- [The tasks]:
[1] In the model card, what do the --ctk q8_0 and --ctv q8_0 options provide?
[2] Set down the model card's text from "Model Loading" to "for 4B models)", word for word.

- [Source document]:
□ □ □ □ □

Qwen3.5-4BxOpus-4.6-Code-Reasoning-Full-Distilled-GGUF

A distilled, code-focused variant of Qwen3.5 4B, optimized for efficient local inference in GGUF format. This model targets coding, structured reasoning, and programmatic generation tasks, with optional reasoning traces via thinking mode.


Overview

  • Distilled from Qwen3.5 (4B class)
  • Optimized for llama.cpp inference
  • Strong performance on code and reasoning tasks
  • Supports extended context (practical range: 32K–64K)
  • Compatible with Jinja chat templates
  • Optional thinking mode (may increase latency)

Model Files

  • Qwen3.5-4BxOpus-4.6-Code-Reasoning-Full-Distilled.Q4_K_M.gguf Quantized model (balanced size vs quality)

Example Usage

llama-cli -hf nphearum/Qwen3.5-4BxOpus-4.6-Code-Reasoning-Full-Distilled-GGUF --jinja

Running with llama.cpp

Ensure your build includes:

  • Flash Attention
  • Jinja/chat template support

Server Configuration (Optimized)

llama-server \
  -m Qwen3.5-4BxOpus-4.6-Code-Reasoning-Full-Distilled.Q4_K_M.gguf \
  --port 8001 \
  --alias qwen3.5-4b-opus \
  -c 65536 \
  -n 8192 \
  --no-context-shift \
  --temp 0.6 \
  --top-p 0.95 \
  --top-k 40 \
  --repeat-penalty 1.05 \
  --presence-penalty 0.0 \
  --flash-attn on \
  --fa on \
  --ctk q8_0 \
  --ctv q8_0 \
  --jinja \
  --chat-template-kwargs "{\"enable_thinking\": true}" \
  -ngl -1

Parameter Breakdown

Model Loading

  • -m Loads the GGUF model file

  • --alias Sets a simple API name


Context and Output

  • -c 65536 Context window (recommended for 4B models)

  • -n 8192 Maximum output tokens

  • --no-context-shift Prevents automatic truncation of earlier tokens


Sampling Behavior

  • --temp 0.6 Controls randomness

  • --top-p 0.95 Nucleus sampling

  • --top-k 40 Limits token candidates

  • --repeat-penalty 1.05 Reduces repetition (important for code)

  • --presence-penalty 0.0 No penalty for introducing new tokens


Performance and Memory

  • -ngl -1 Full GPU offload

  • --flash-attn on, --fa on Enables faster attention

  • --ctk q8_0, --ctv q8_0 8-bit KV cache (reduces memory usage)


Chat and Reasoning

  • --jinja Enables chat template rendering

  • --chat-template-kwargs Enables thinking mode

Note: Thinking mode may:

  • Improve reasoning quality
  • Increase latency
  • Produce unstable outputs if not aligned with training

Test Request

curl http://localhost:8001/v1/chat/completions \
  -H "Content-Type: application/json" \
  -d '{
    "messages": [
      {"role": "user", "content": "Write a Python function to reverse a linked list"}
    ]
  }'

Recommended Configurations

Coding (deterministic)

--temp 0.4 --top-p 0.9 --top-k 50 --repeat-penalty 1.1

Reasoning (balanced)

--temp 0.6 --top-p 0.95 --top-k 40

Low VRAM

-c 32768 -n 4096 --flash-attn off -ngl 20

Limitations

  • Quality degrades at extreme context lengths (>64K)
  • Thinking mode increases latency
  • Small models (4B) require tighter sampling tuning
  • Performance depends heavily on GPU memory bandwidth

License

Follow the original Qwen license and any additional distillation terms.


Credits

  • Base model: Qwen3.5
  • Distillation: Code and reasoning optimization
  • Runtime: llama.cpp ecosystem

Key Takeaway

This configuration is not a direct copy of larger models (e.g., 30B+). It is tuned specifically for a 4B model to balance:

  • latency
  • memory usage
  • reasoning quality

□ □ □ □ □

- [Material supplied]:

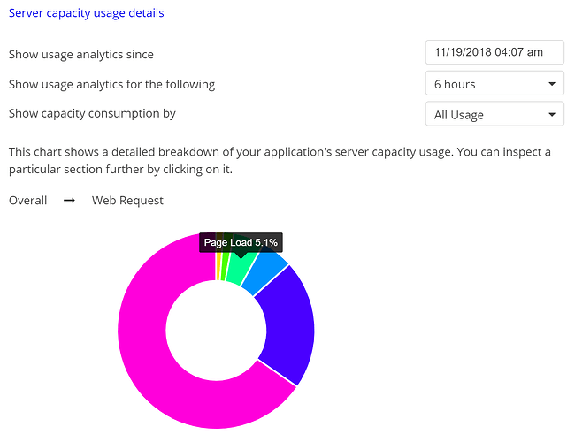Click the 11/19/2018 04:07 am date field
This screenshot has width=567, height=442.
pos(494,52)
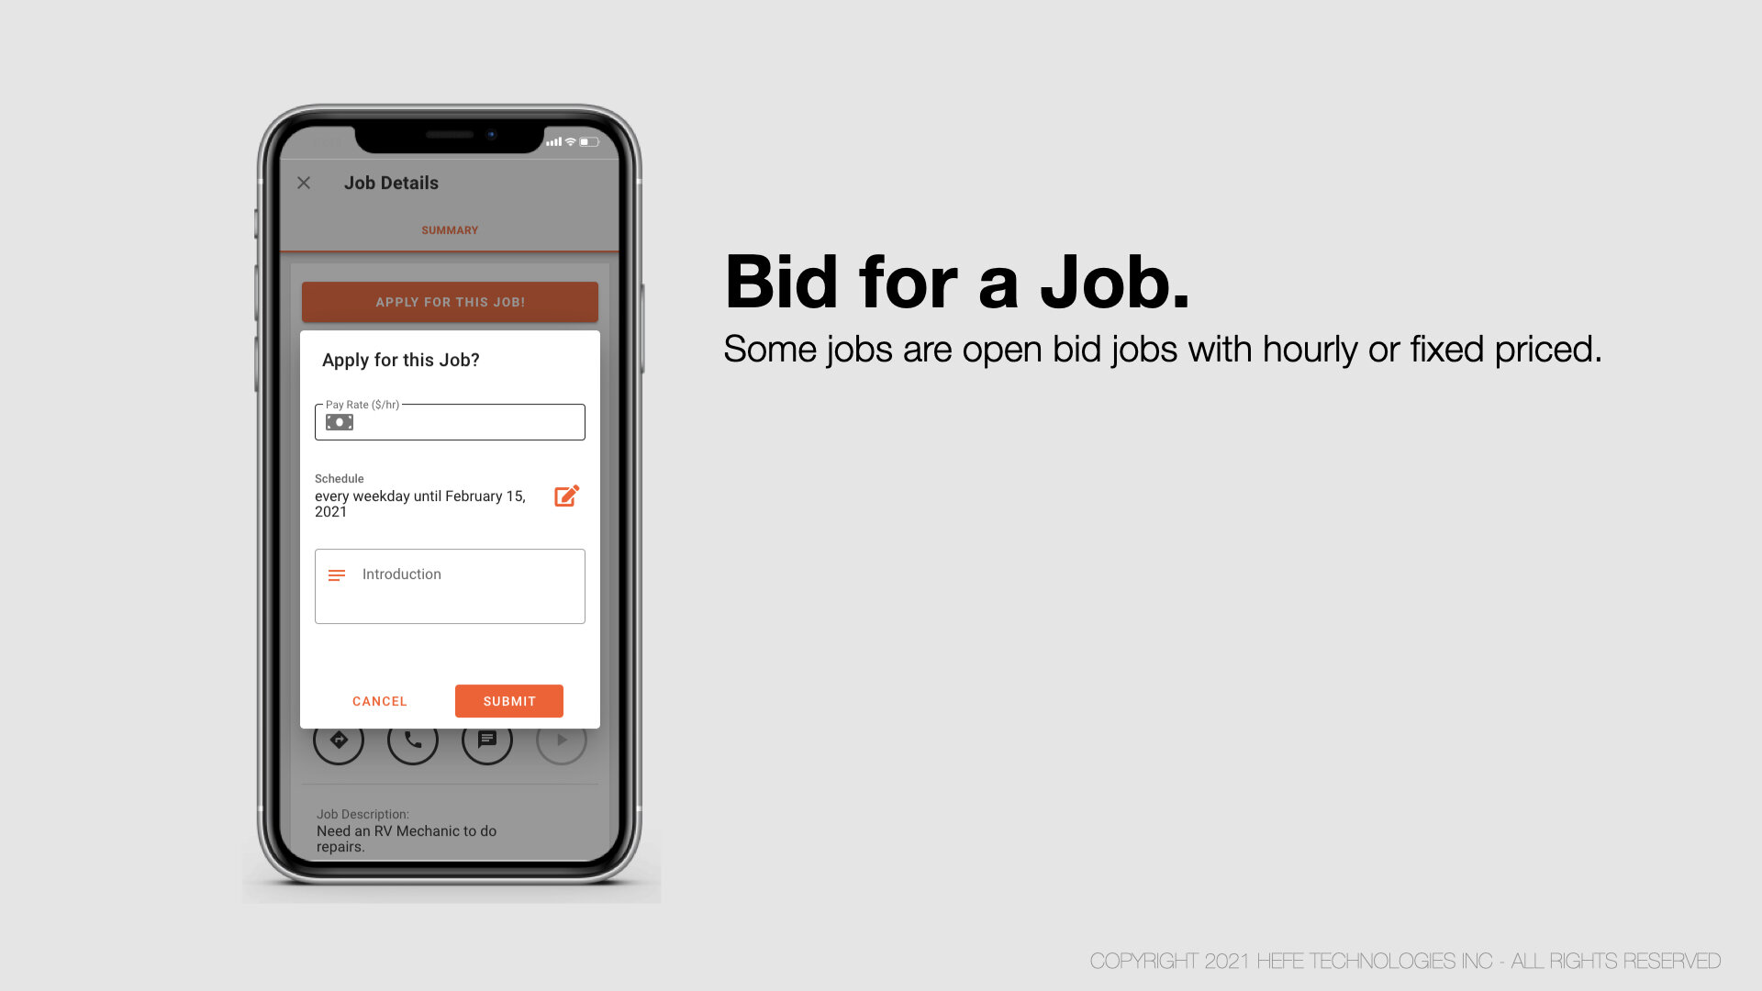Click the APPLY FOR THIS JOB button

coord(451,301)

□ □ □ □ □

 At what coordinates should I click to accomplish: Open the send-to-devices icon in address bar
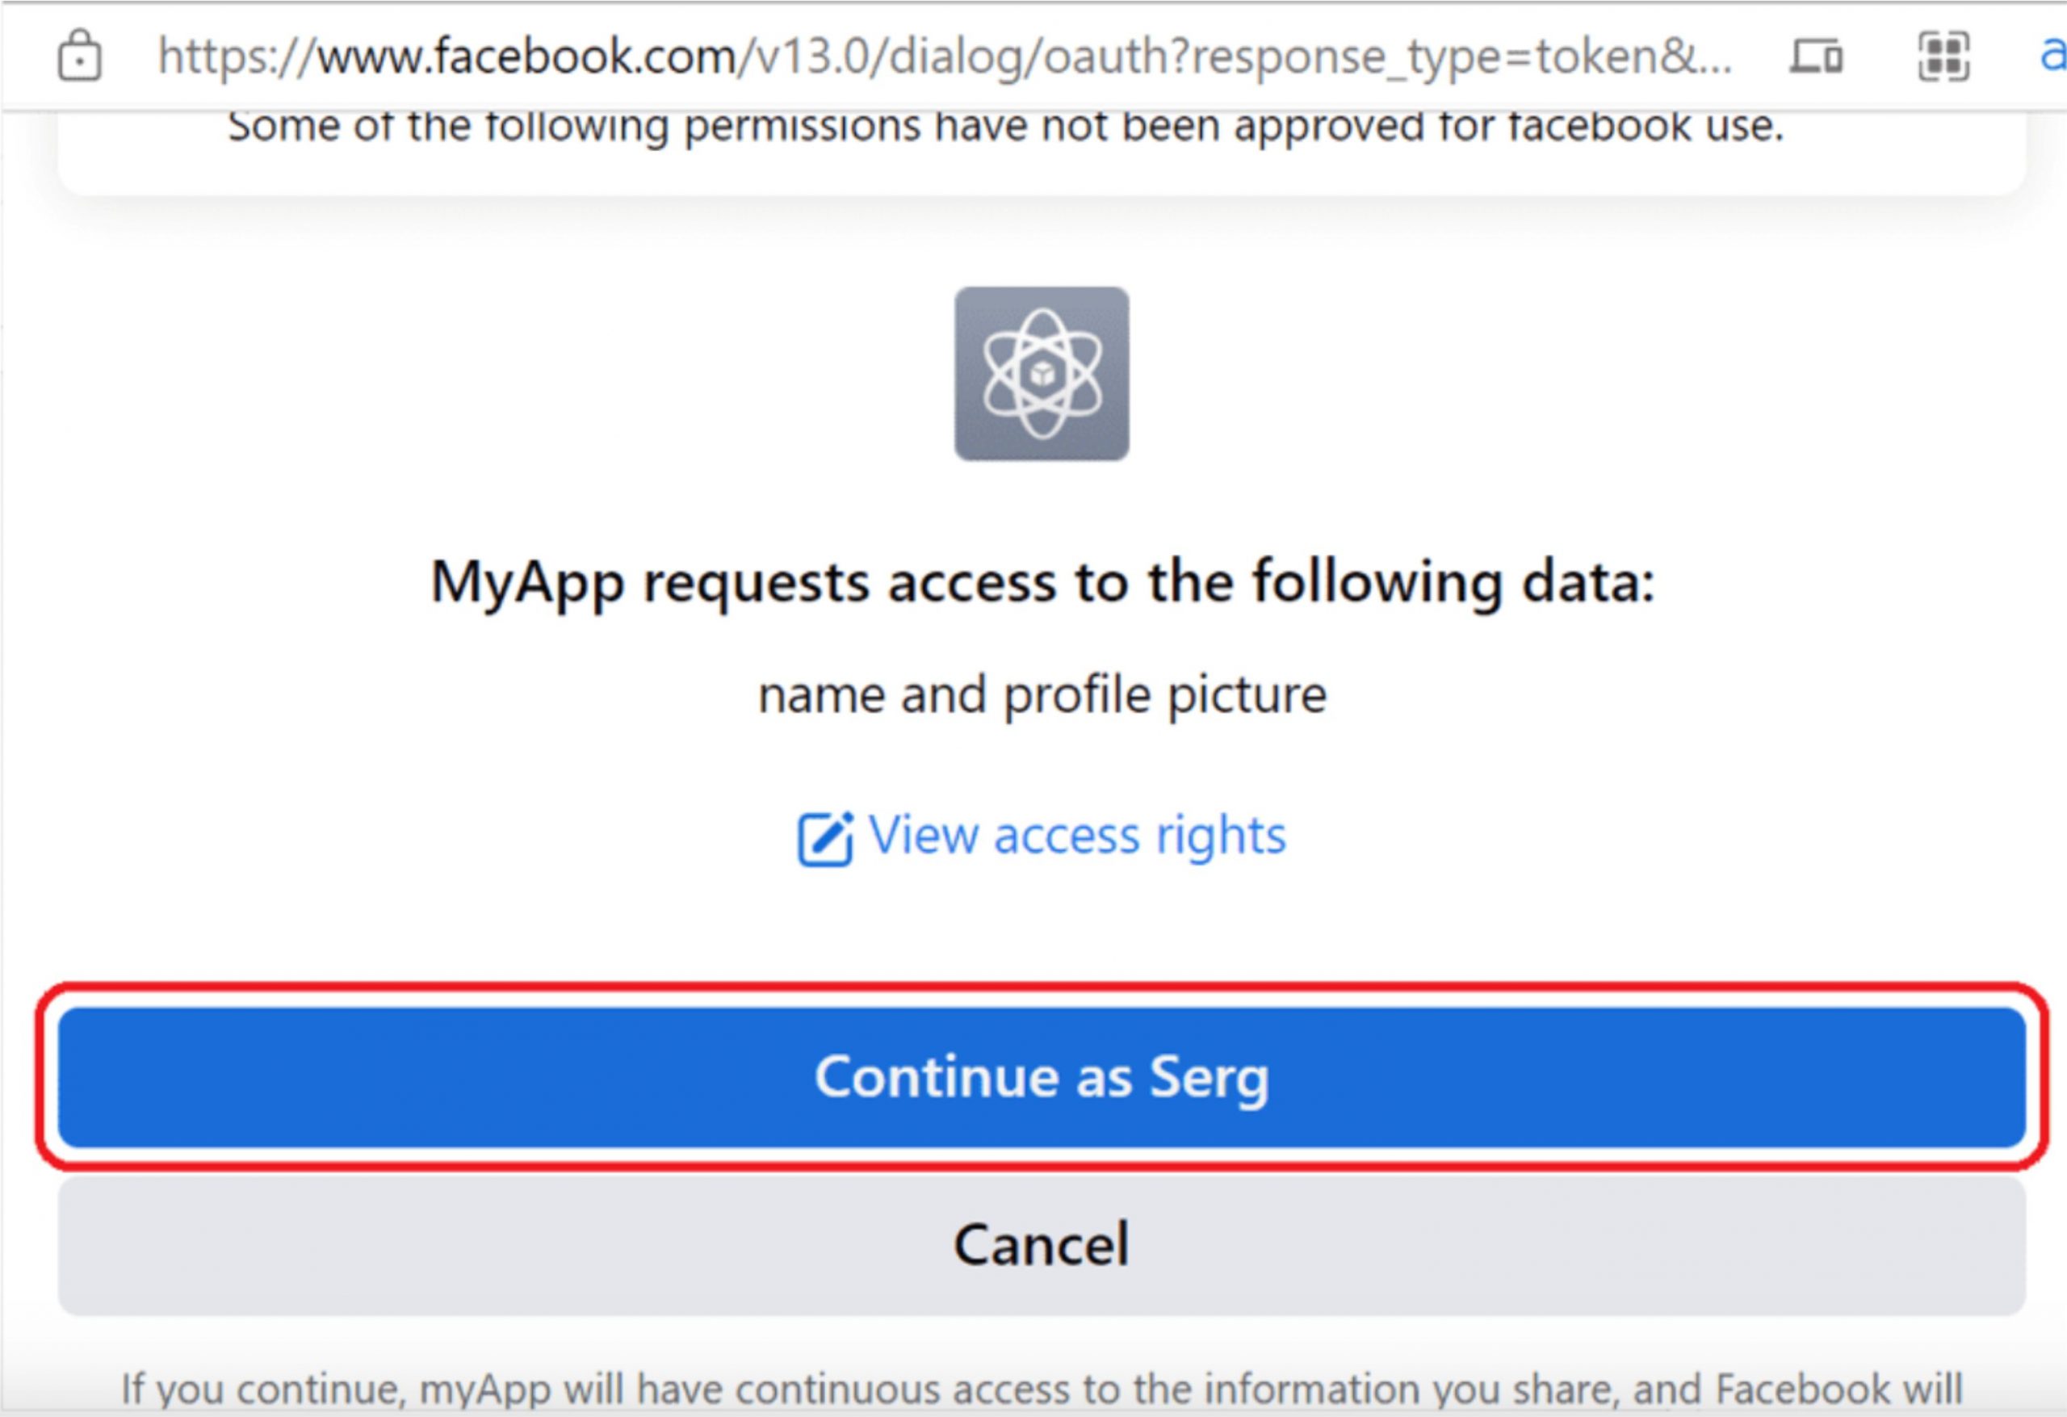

□ □ □ □ □

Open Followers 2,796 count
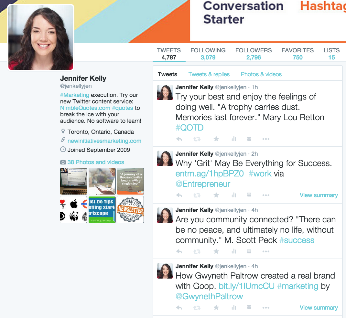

□ □ □ □ □

- [The replies]:
[1] An 8-bit KV cache, which reduces memory usage.

[2]
Model Loading

  • -m Loads the GGUF model file

  • --alias Sets a simple API name


Context and Output

  • -c 65536 Context window (recommended for 4B models)